Which brings us to the second point — do you really want to be laying 340wtq into this motor? I think it’s very cool from a testing perspective to see what we can do — but may not be practical for day to day use or the longevity of the motor.

 

 

 

Tested: PRL Motorsports CivicX RACE Downpipe

Well, after not getting any results worth talking about using my high octane fuel PRL has dubbed as my “secret sauce”, it was time to go back to low octane fuel and see what this downpipe could do — if anything. As much fun as it is to just push the motor and turbo to it’s full potential using the best stuff you can throw at it — testing on the average every day fuel most people will use is more realistic. And well — nothing gets more real than running this car on 87 octane, probably the lowest octane you can get in the USA (I’ve seen a few remote locations with 85 or 86 octane, but that’s really rare).

The results were pleasing.

Prologue

I feel that I have to explain a little bit of the innards of the ECU here, so some of the results will make sense. For anyone installing the PRL downpipe and expecting some results with either the factory tune or one of the basemaps with their tuner of choice, you need to understand where some of the “gains” are coming from.

**STORED DATA**
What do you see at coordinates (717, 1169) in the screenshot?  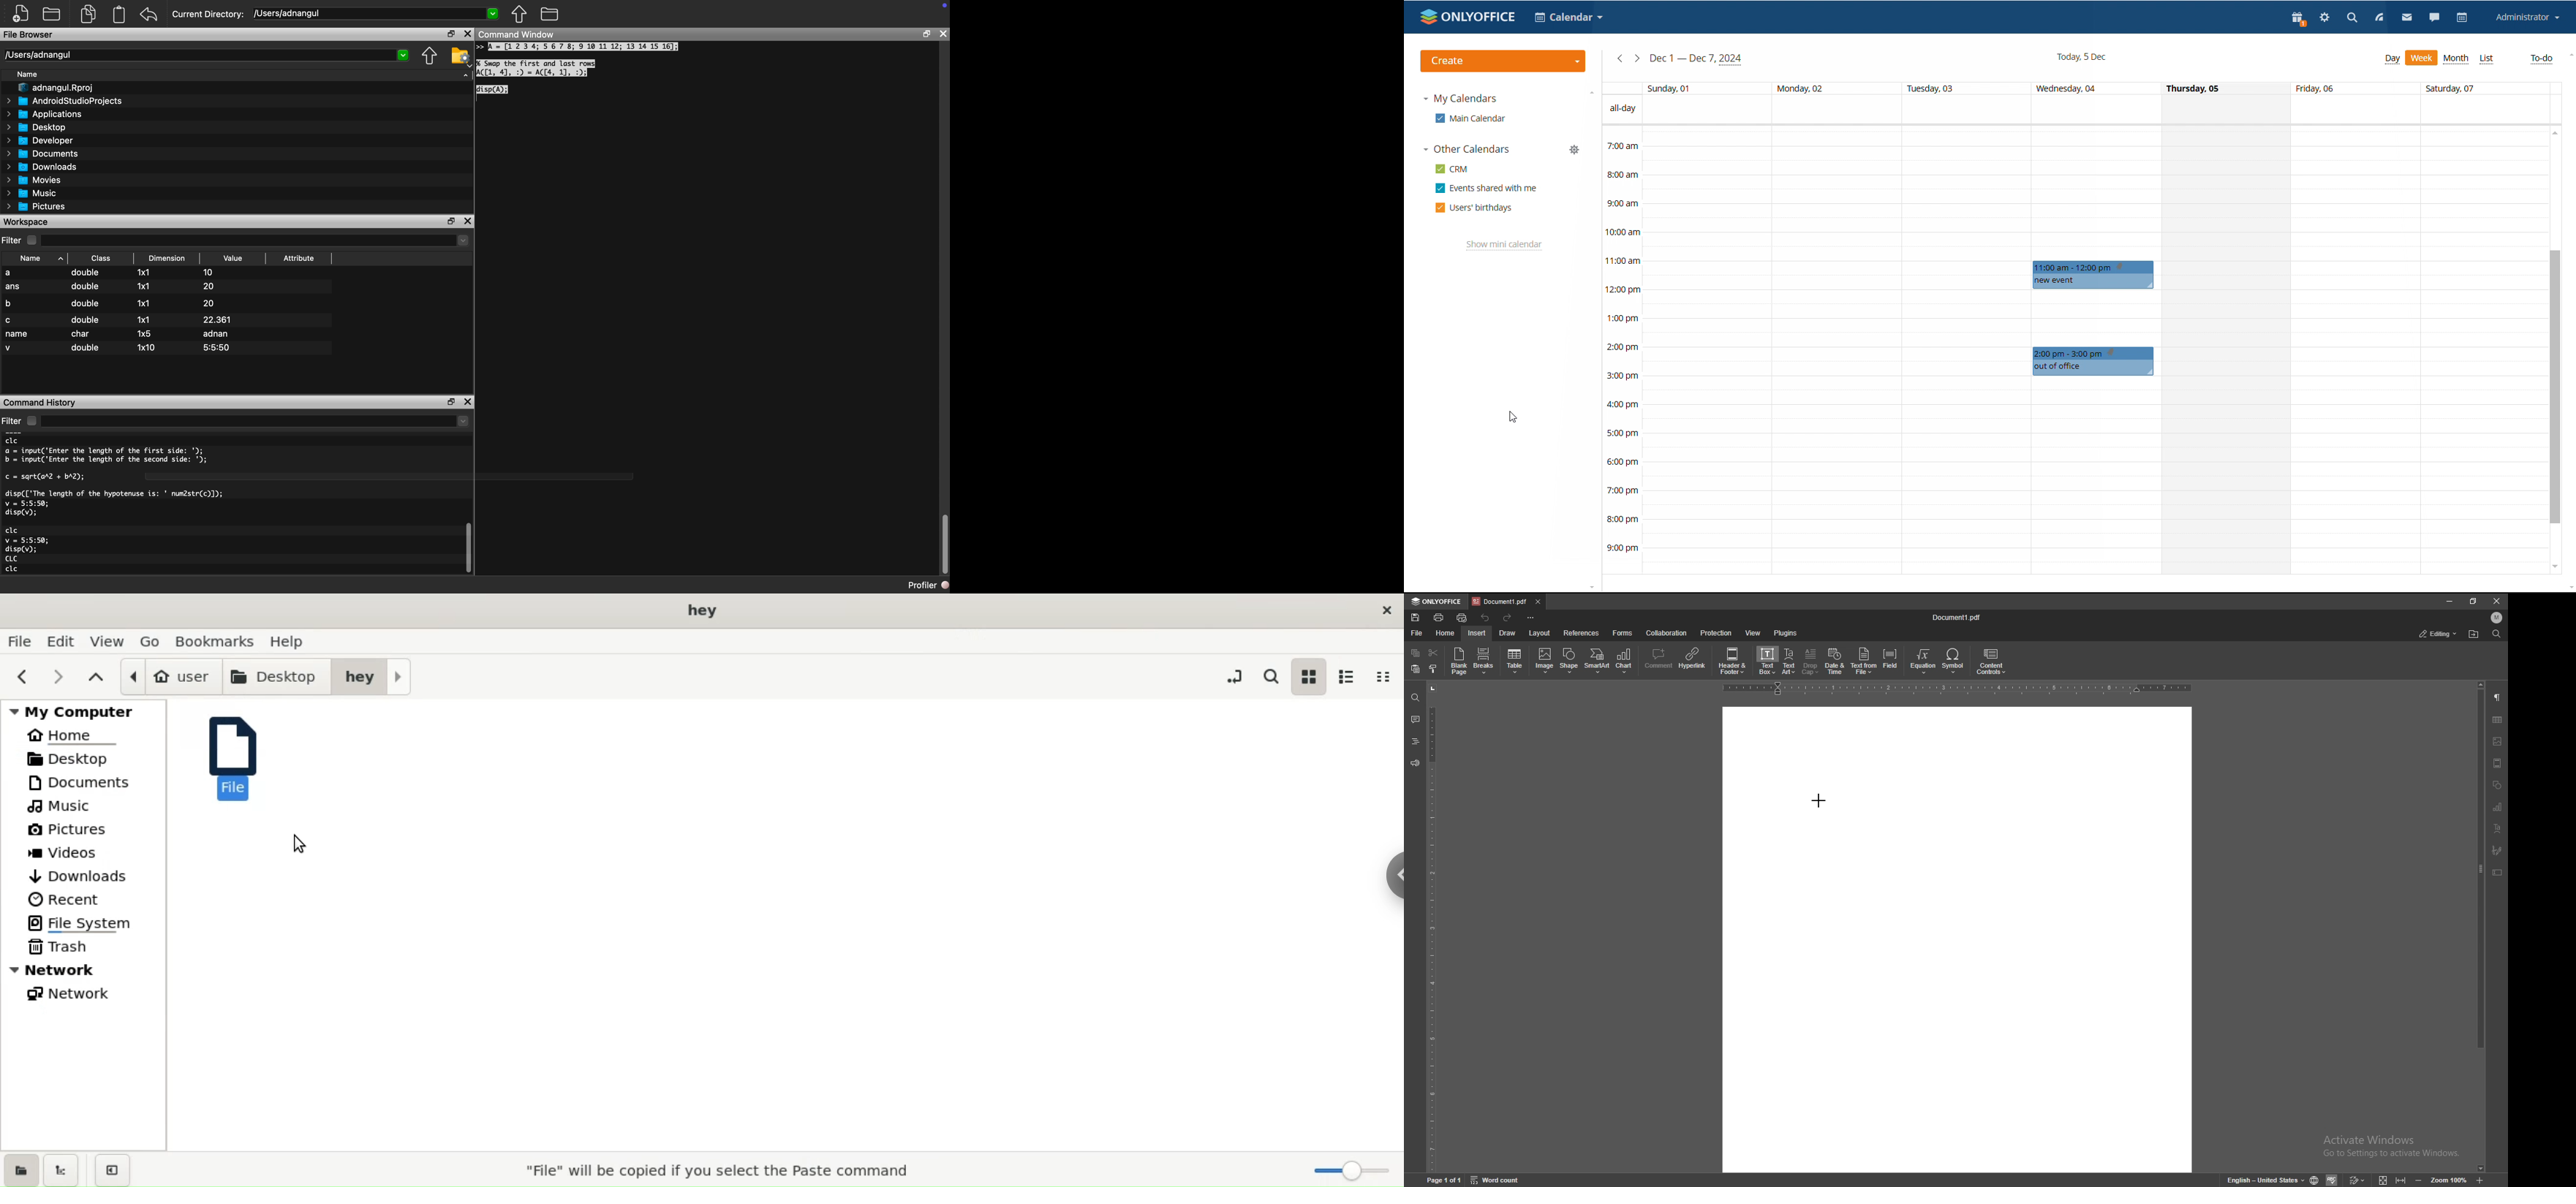 I see `"File" will be copied if you select the Paste command` at bounding box center [717, 1169].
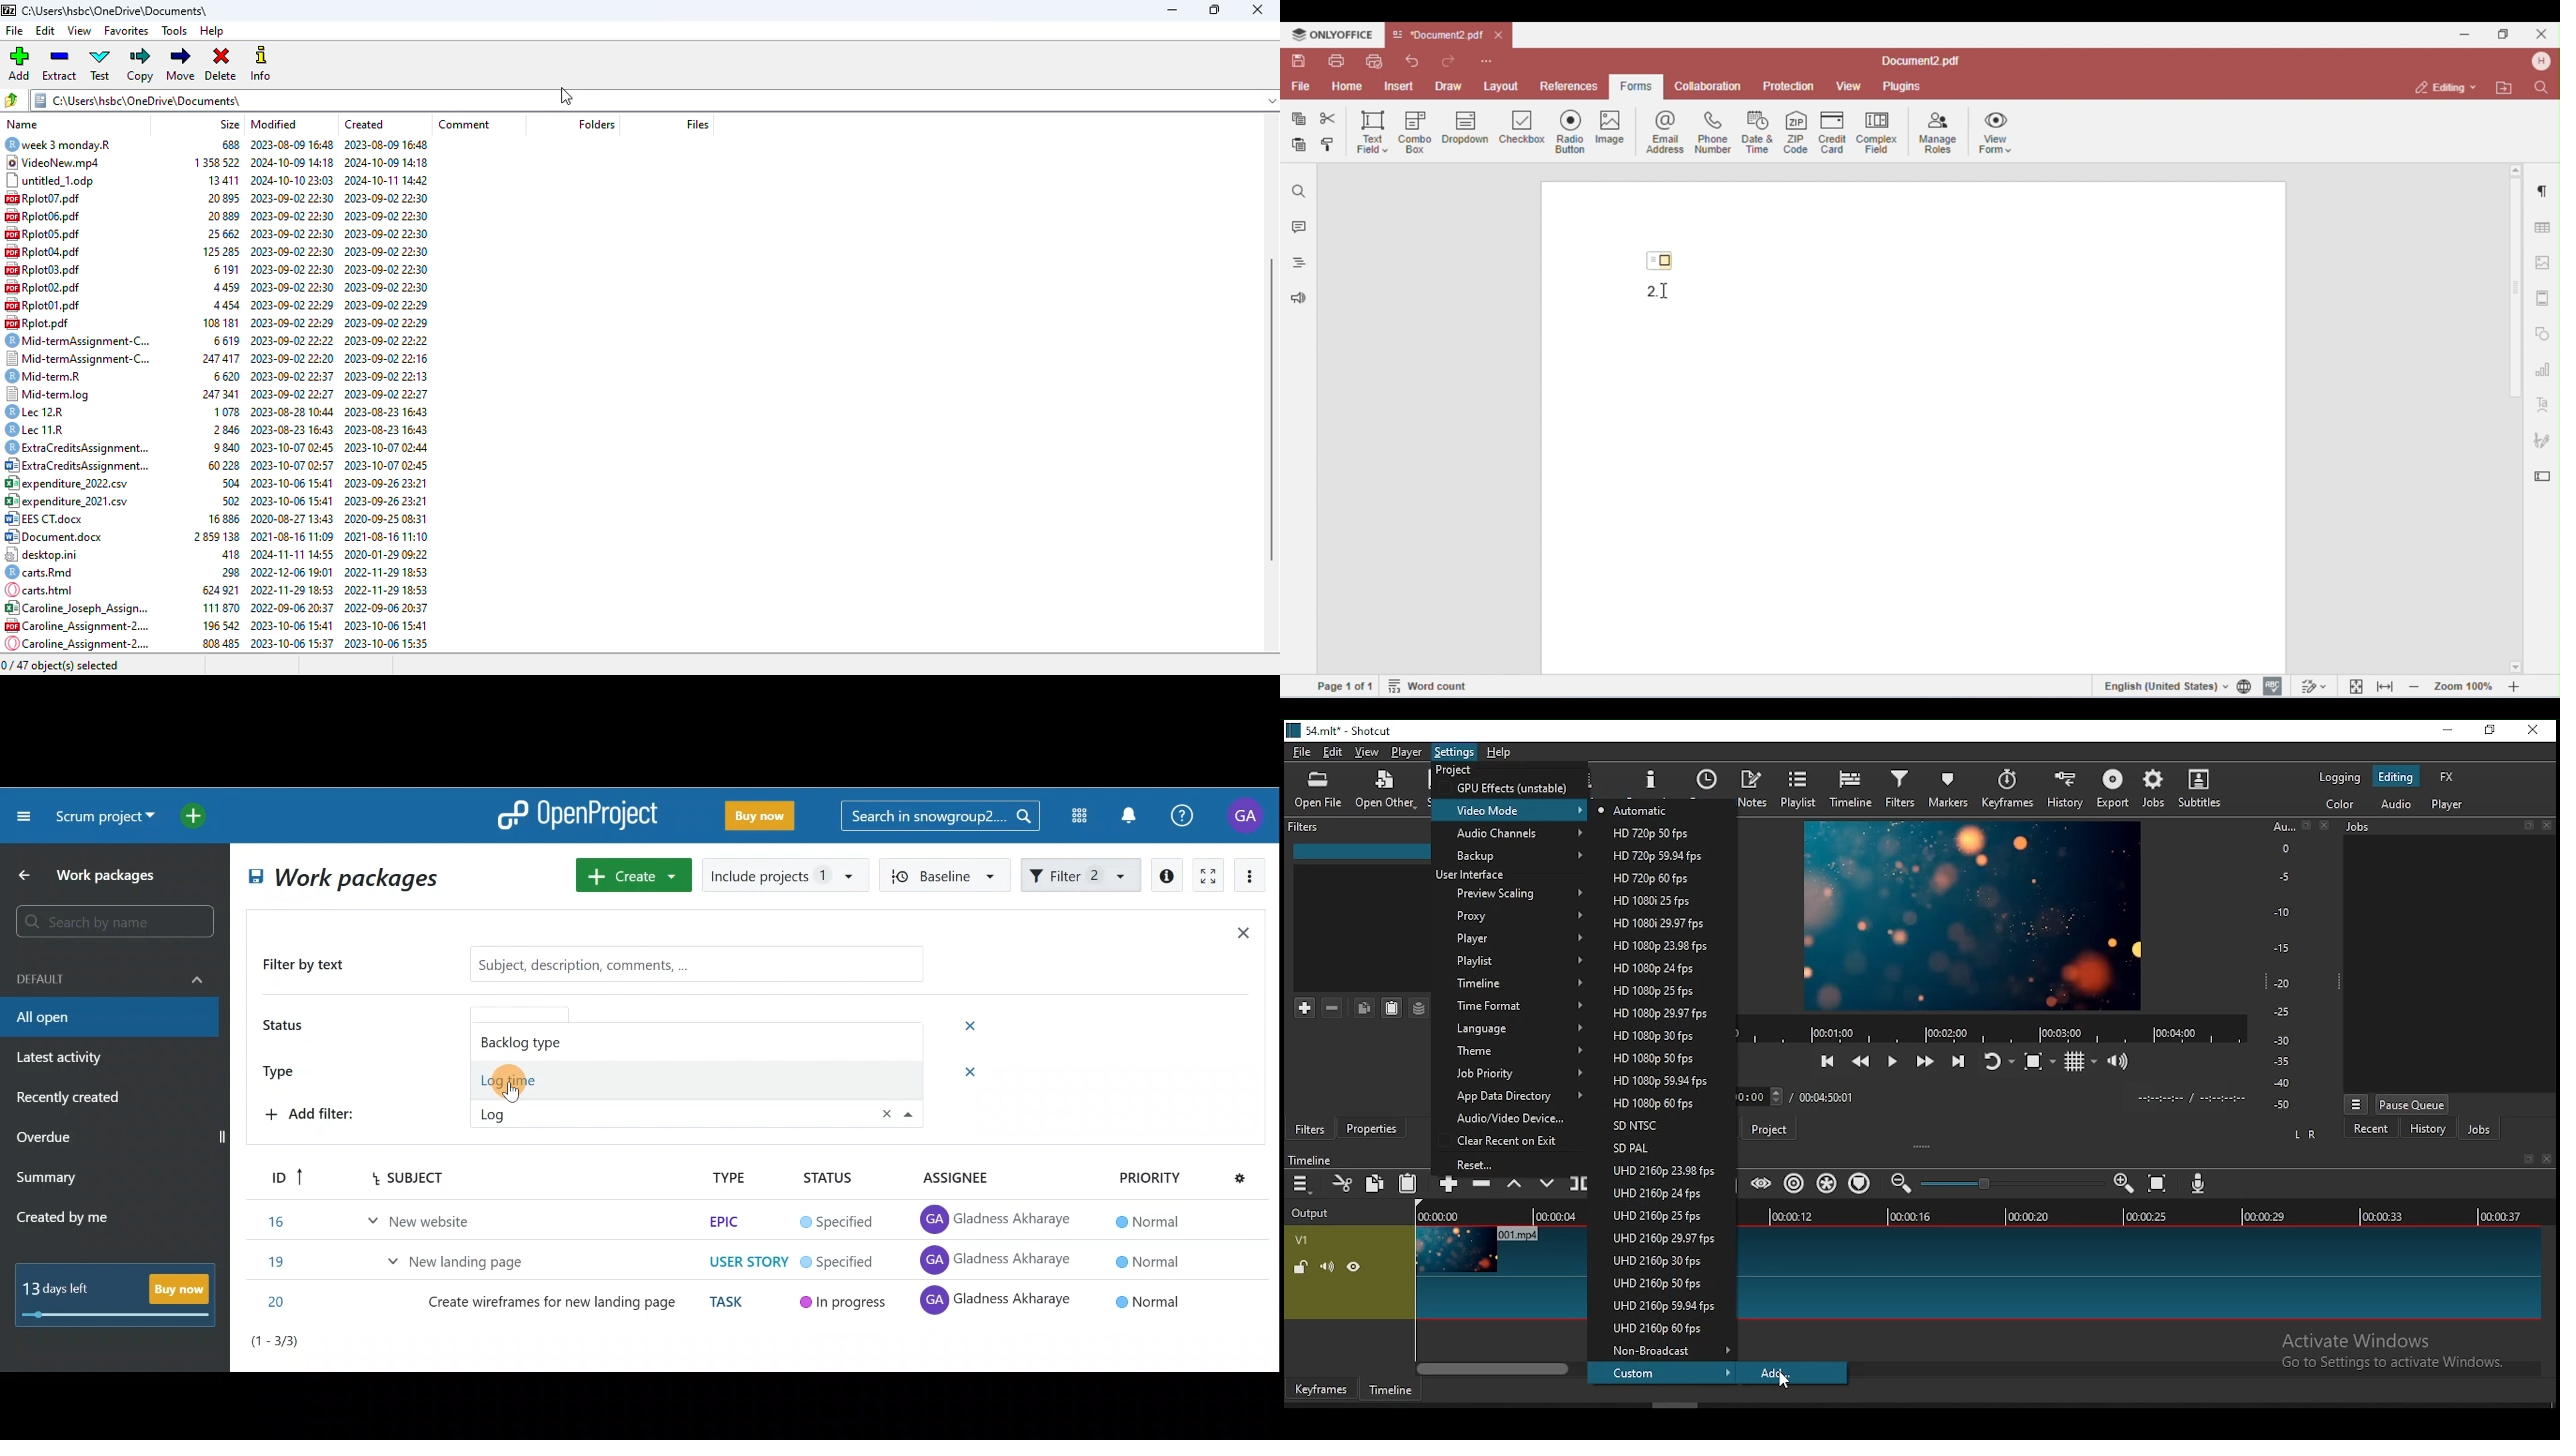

**WRITTEN PROBLEM 1**
From the downpipe test write-up, copy out word for word the part that opens with the words containing "Tested: PRL Motorsports" and closes with "that’s really rare).".
**WRITTEN PROBLEM 2**
Based on the downpipe test write-up, is each statement true or false? Answer yes or no for each, and quote the words that decide it. (a) The tester went back to low octane fuel after the high octane fuel gave no results worth discussing. (b) Fuel rated 85 octane is common throughout the USA. (c) The results on low octane fuel were disappointing.

**EXERCISE OUTPUT 1**
Tested: PRL Motorsports CivicX RACE Downpipe

Well, after not getting any results worth talking about using my high octane fuel PRL has dubbed as my “secret sauce”, it was time to go back to low octane fuel and see what this downpipe could do — if anything. As much fun as it is to just push the motor and turbo to it’s full potential using the best stuff you can throw at it — testing on the average every day fuel most people will use is more realistic. And well — nothing gets more real than running this car on 87 octane, probably the lowest octane you can get in the USA (I’ve seen a few remote locations with 85 or 86 octane, but that’s really rare).

**EXERCISE OUTPUT 2**
(a) Yes: "after not getting any results worth talking about using my high octane fuel PRL has dubbed as my “secret sauce”, it was time to go back to low octane fuel"
(b) No: "I’ve seen a few remote locations with 85 or 86 octane, but that’s really rare"
(c) No: "The results were pleasing."